Pantera Capital, an early Bitcoin investment firm, agreed. “Ethereum has a massive ecosystem of decentralized finance use cases with rapidly growing adoption,” Dan Morehead, founder of Pantera, wrote in a May 10 note to investors. “Combine these two dynamics and we think Ethereum will keep gaining market share relative to Bitcoin.”

The transition Ethereum developers are making is a huge undertaking. They have to create, test and implement an entirely new way of securing their network while maintaining the existing blockchain. Then when the time is right, they’ll merge the existing blockchain into the new architecture that uses proof of stake to verify transactions. The shift will also radically increase the speed of transactions that Ethereum can process, making it more competitive with established payment networks like Visa or Mastercard.

Proof of work uses the capital costs of buying and maintaining computer hardware as well as the electricity to run them as the economic investments that must be paid by the people who are securing the network, known as miners. In return, the first miner to verify the latest batch of Bitcoin or Ethereum transactions is rewarded with free Bitcoin or Ether.

That system has come under fierce criticism for years, most recently by Musk, who called recent consumption trends “insane.”

In proof of stake, the cryptocurrency Ether replaces hardware and electricity as the capital cost. A minimum of 32 Ether is required for a user to stake on the new network.

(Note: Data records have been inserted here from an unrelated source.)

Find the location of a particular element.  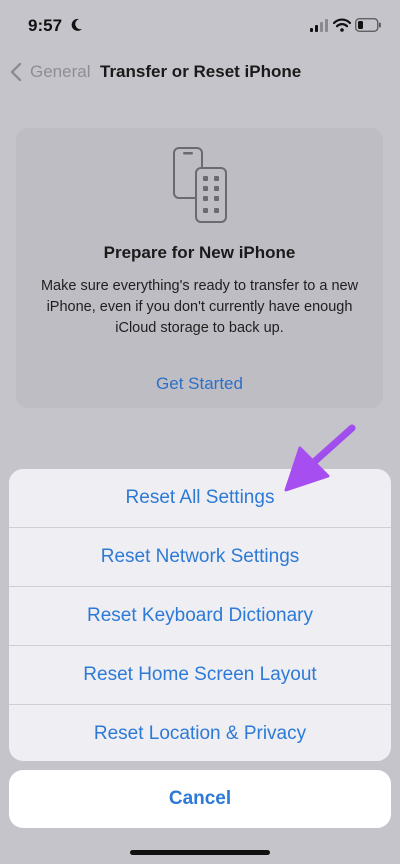

reset-keyboard-dictionary-button: Reset Keyboard Dictionary is located at coordinates (200, 616).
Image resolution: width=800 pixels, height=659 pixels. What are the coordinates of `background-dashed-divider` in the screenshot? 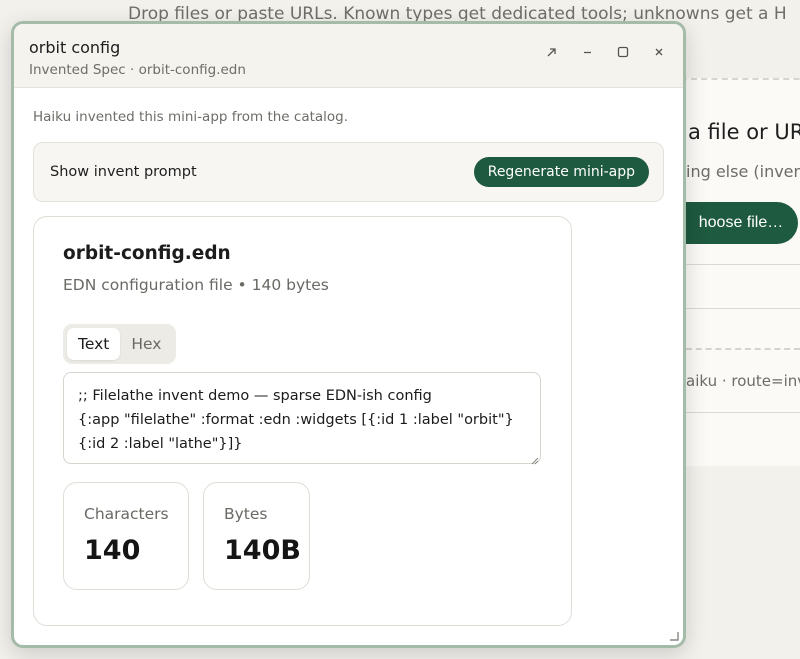 It's located at (743, 349).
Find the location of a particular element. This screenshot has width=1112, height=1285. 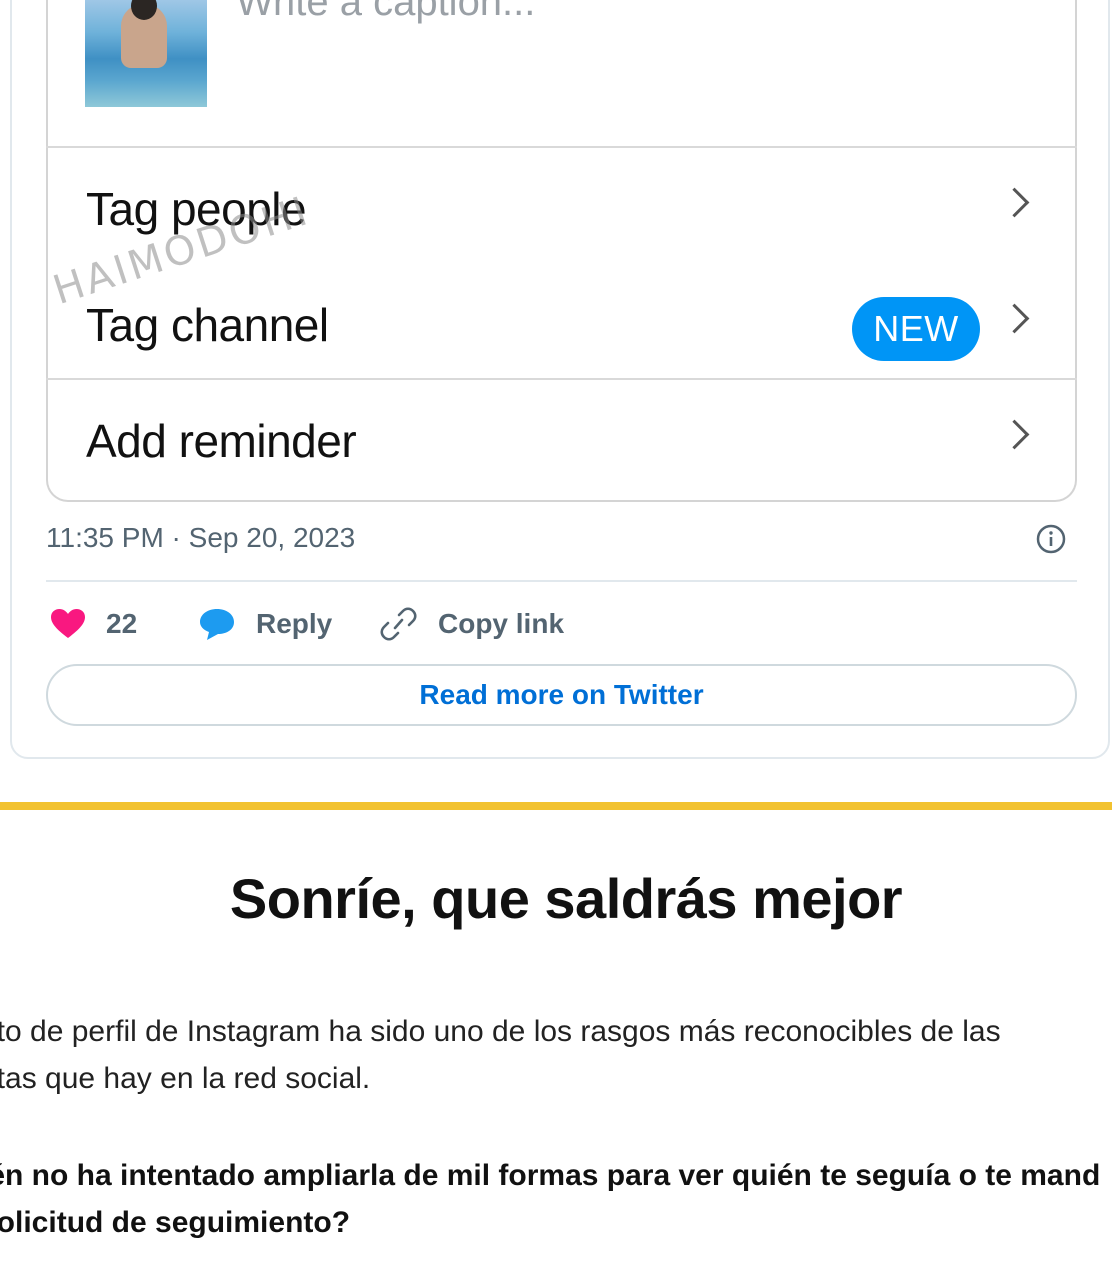

copy-link-label: Copy link is located at coordinates (502, 624).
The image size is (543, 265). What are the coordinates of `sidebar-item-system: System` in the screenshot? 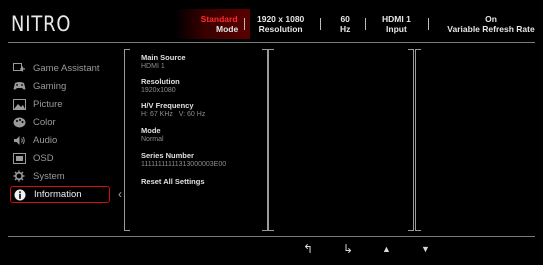 It's located at (60, 176).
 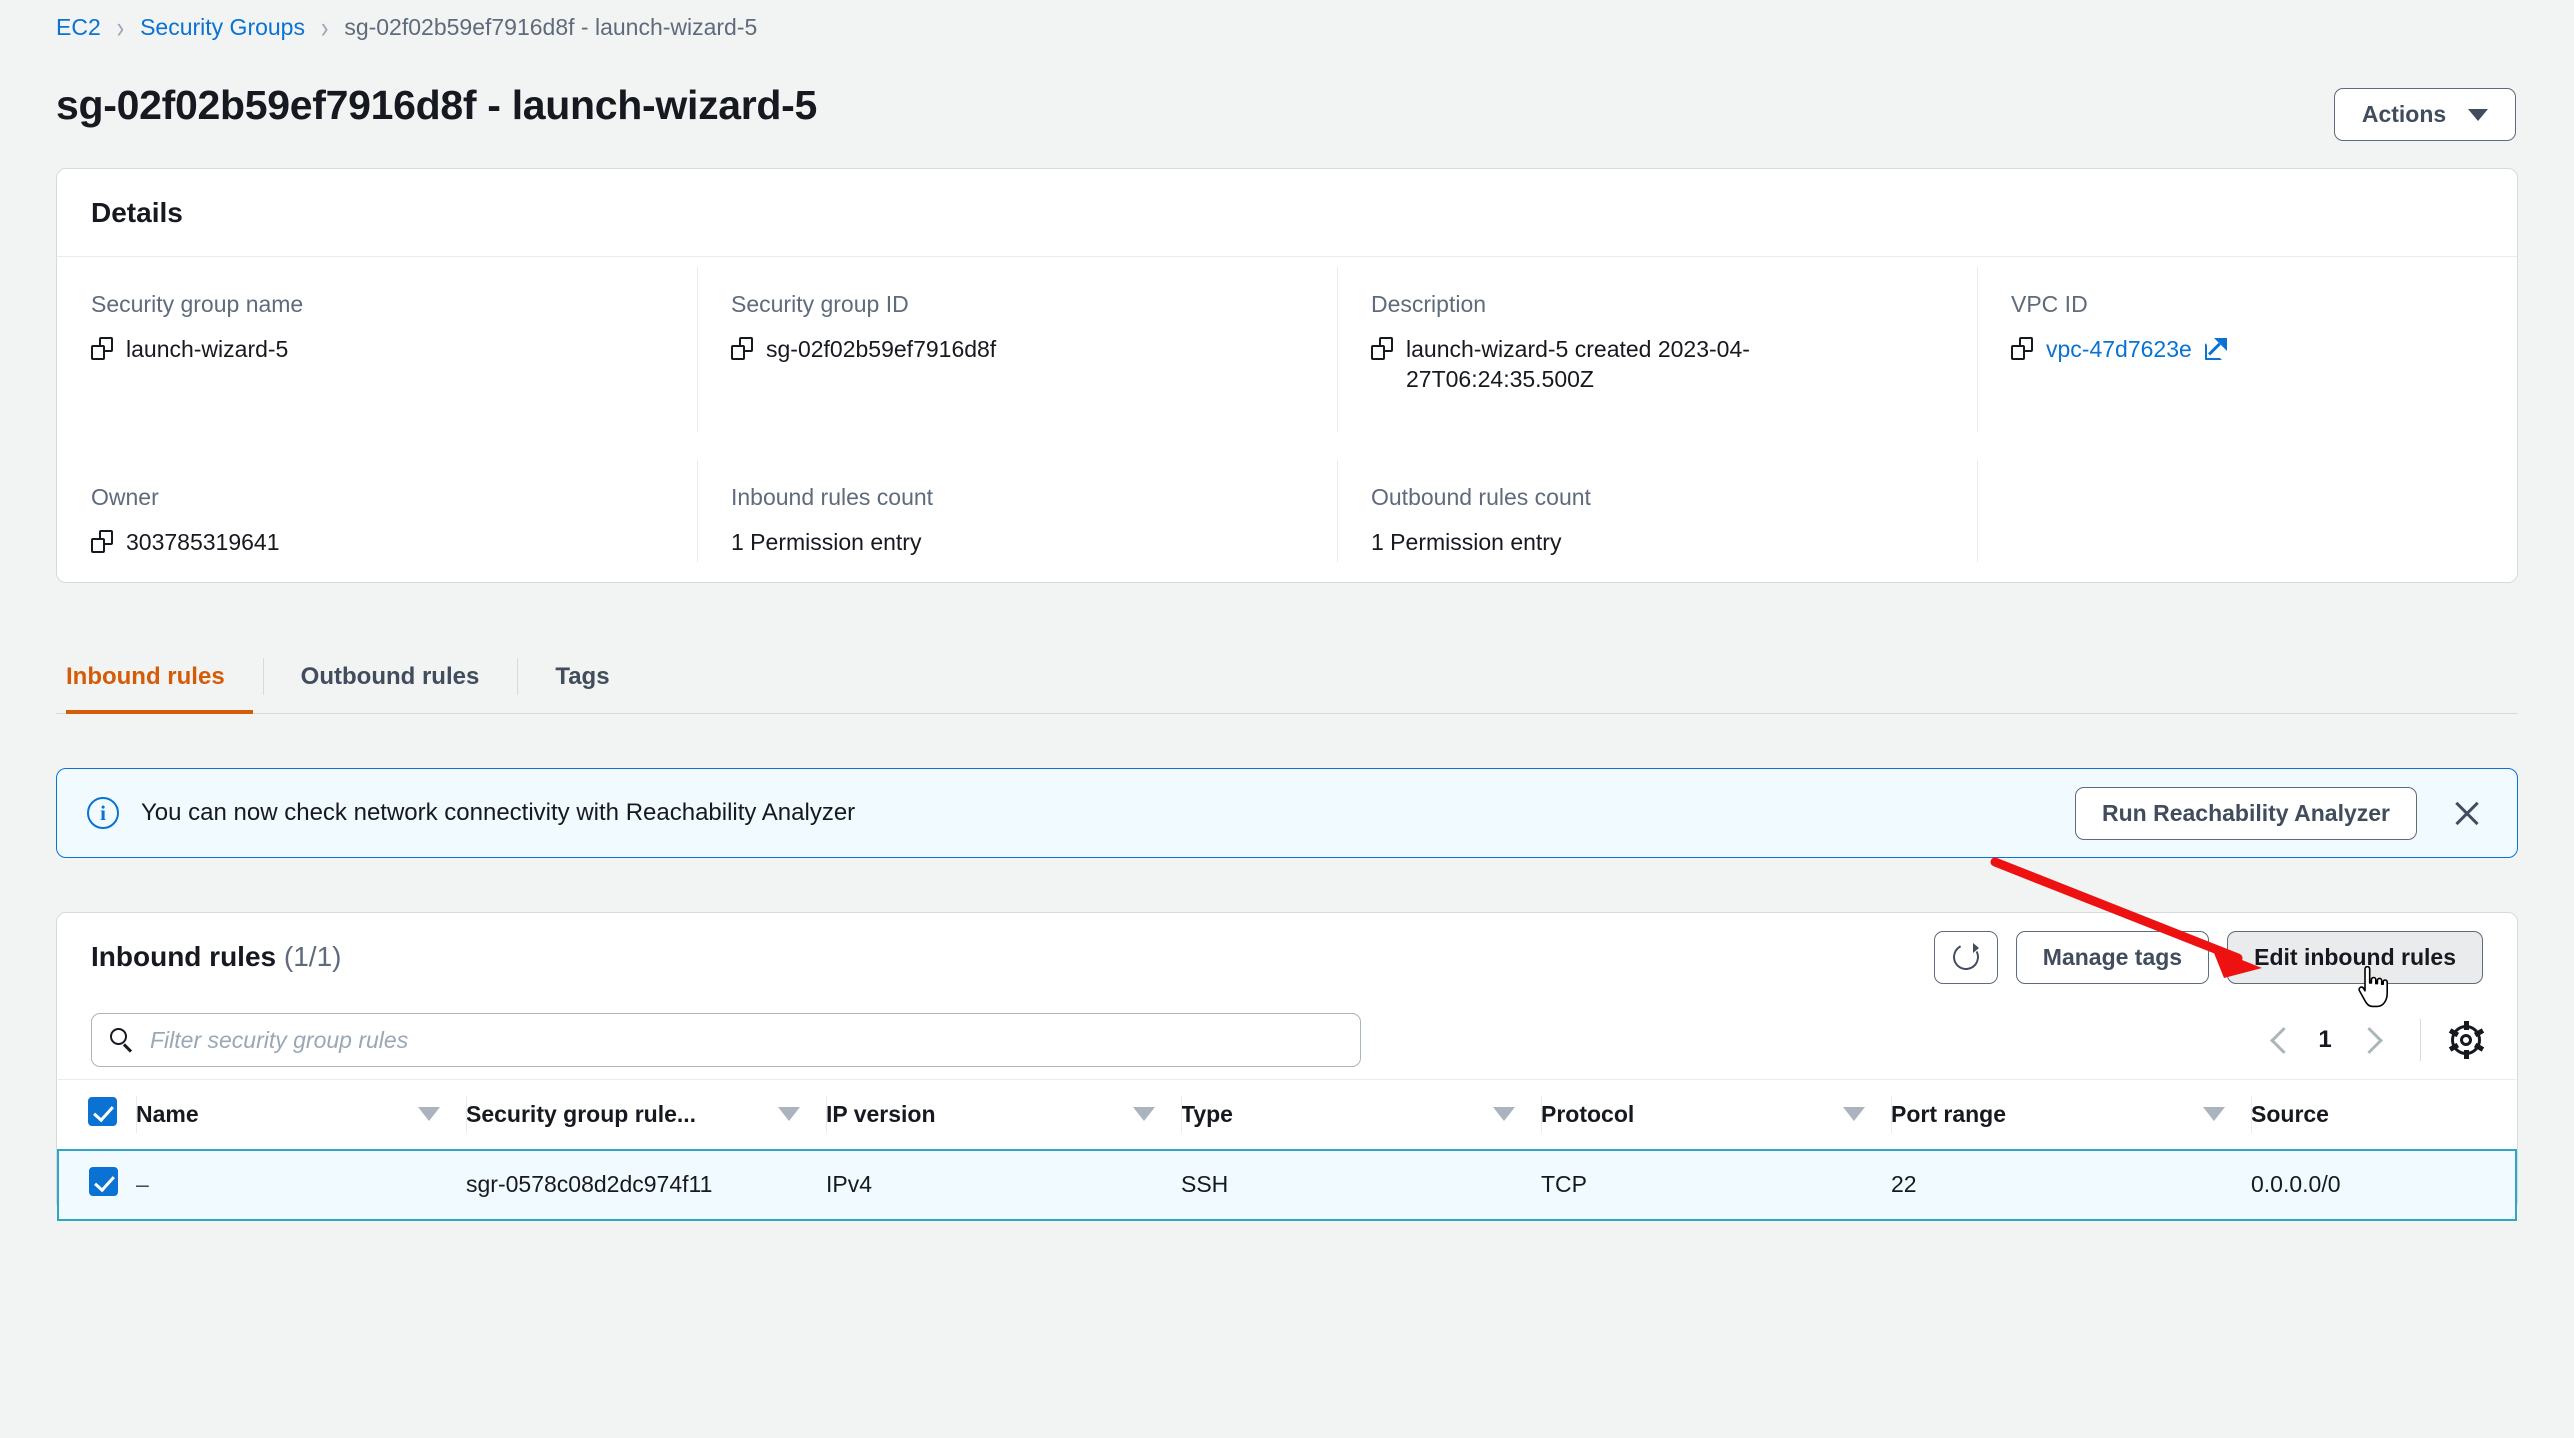 I want to click on detail-label: Description, so click(x=1429, y=304).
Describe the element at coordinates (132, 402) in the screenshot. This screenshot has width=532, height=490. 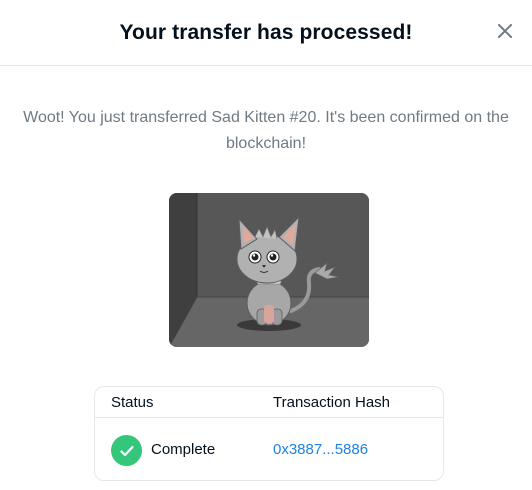
I see `status-column-header: Status` at that location.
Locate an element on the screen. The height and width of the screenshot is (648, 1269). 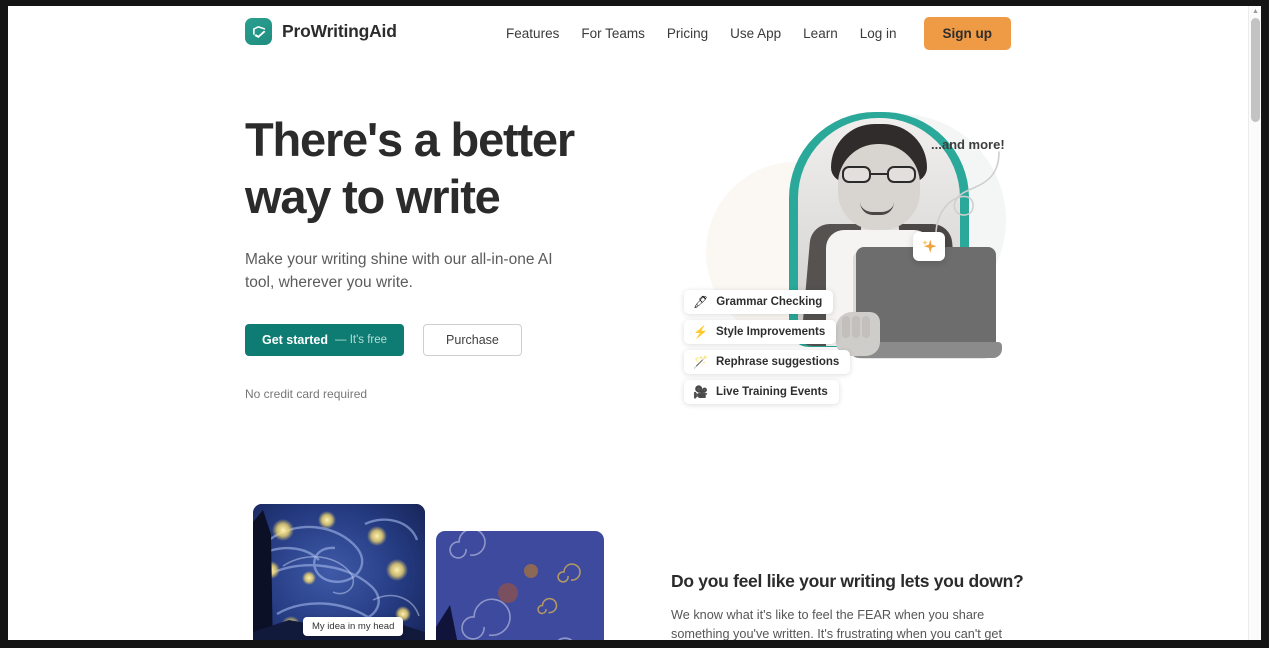
hero-cta-group: Get started — It's free Purchase is located at coordinates (440, 340).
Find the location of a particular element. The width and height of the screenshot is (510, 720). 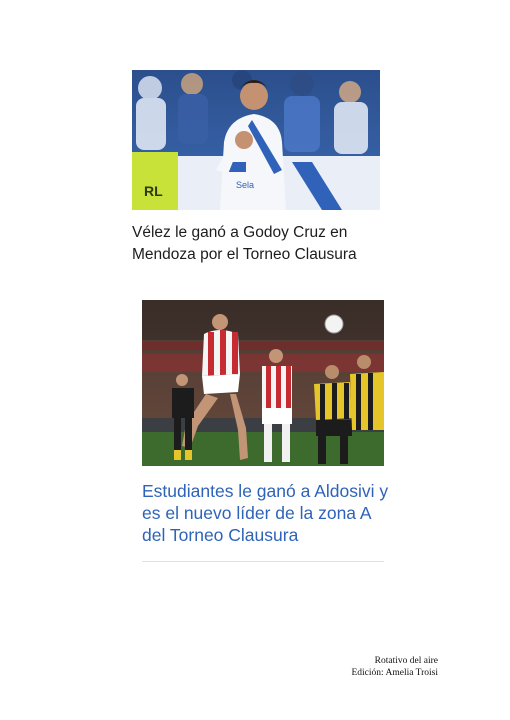

velez-player-photo: RL Sela is located at coordinates (256, 140).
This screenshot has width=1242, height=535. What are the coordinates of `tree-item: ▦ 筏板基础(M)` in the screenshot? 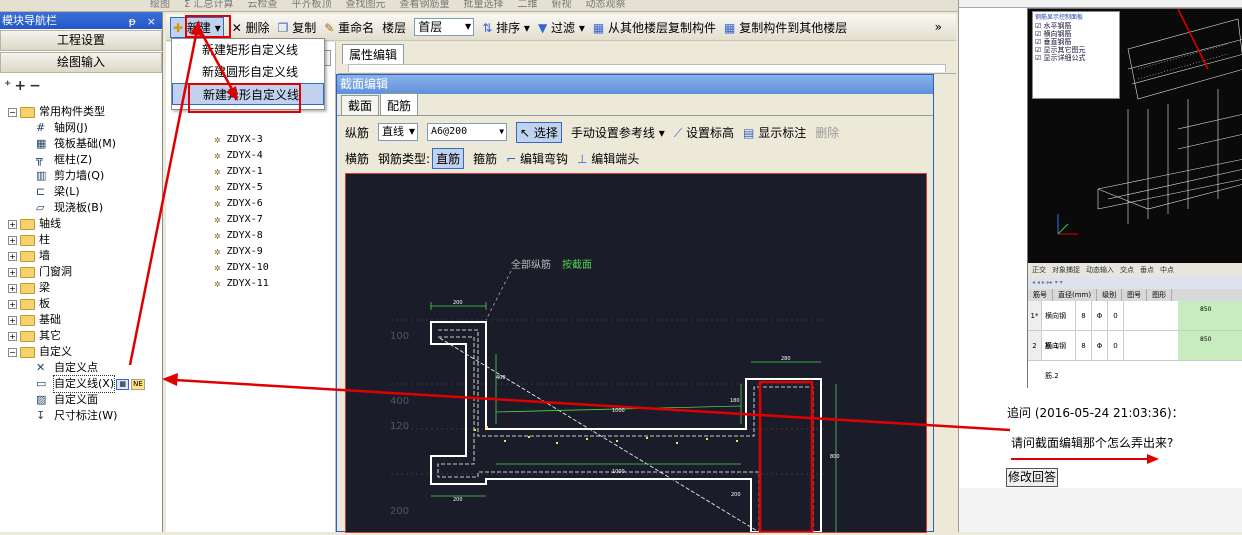 It's located at (81, 144).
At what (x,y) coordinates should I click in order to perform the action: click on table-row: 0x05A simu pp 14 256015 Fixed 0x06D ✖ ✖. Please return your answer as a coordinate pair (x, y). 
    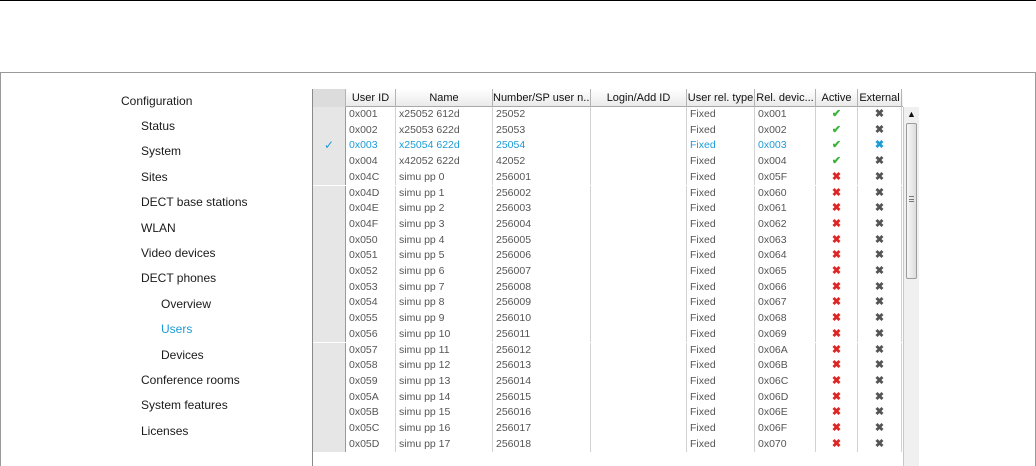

The more Ether a user stakes the better chance they have of being chosen to secure the next batch of transactions, which will be rewarded with a free, albeit smaller, amount of Ether just as in proof of work.

So far, more than 4.6 million Ether have been staked in what’s called the beacon chain, worth about $11.5 billion at an Ether price of $2,503. That means once proof of stake is in place, the only electricity cost will come from the servers that host Ethereum nodes, similar to any company that uses cloud-based computing.

“Nobody talks about Netflix’s environmental footprint because they’re only running servers,” said Tim Beiko, who coordinates the developer work on the new network for the Ethereum Foundation, set up to fund and oversee development of the Ethereum protocol.

Danny Ryan, a researcher at the foundation, said Ethereum’s proof of work uses 45,000 gigawatt hours per year. With proof of stake, “you can verify a blockchain with a consumer laptop,” he said. “My estimates is that you’d see 1/10,000th of the energy than the current Ethereum network.”

One of the first breakthroughs came when developers created a system where contracts on Ethereum can be executed off the main chain, what’s known as roll ups. That takes an enormous amount of pressure and demand off of the main underlying network, and also means fewer changes to the network need to be made.

The next leap was linked to roll ups. The move to a new Ethereum, known as ETH 2.0, has always envisioned the network being broken into 64 geographic regions in what’s called sharding. Transactions on one shard would then be reconciled with the main network that’s linked to all the other shards, making the overall network much faster. Yet it was complicated and a tricky security question and it was slowing down progress.

Once roll ups could be used for transactions, that meant the shards only needed to house data, Beiko said. In the prior model, the sharding system would’ve had to be up and running before Ethereum could move to proof of stake. That’s no longer the case, he said.

“Sharding goes from being very complicated to not too complicated,” Beiko said. “It’s not a blocker in the road map any more.”

Roll ups are limited by how much data that’s linked to the blockchain they can contain, Buterin said. This was a problem before developers realized shards could hold the data.

“If you can publish data on-chain, which you can do with shards, then the scaling goes up by a lot,” Buterin said.

The progress on proof of stake was shown recently by a test net where transactions on the existing Ethereum blockchain were successfully merged onto the proof of stake system, Beiko said.

“I’m more confident than I was a month ago,” he said. “There’s a bunch of non-trivial issues to figure out, but the fundamental architecture is set and pretty promising.”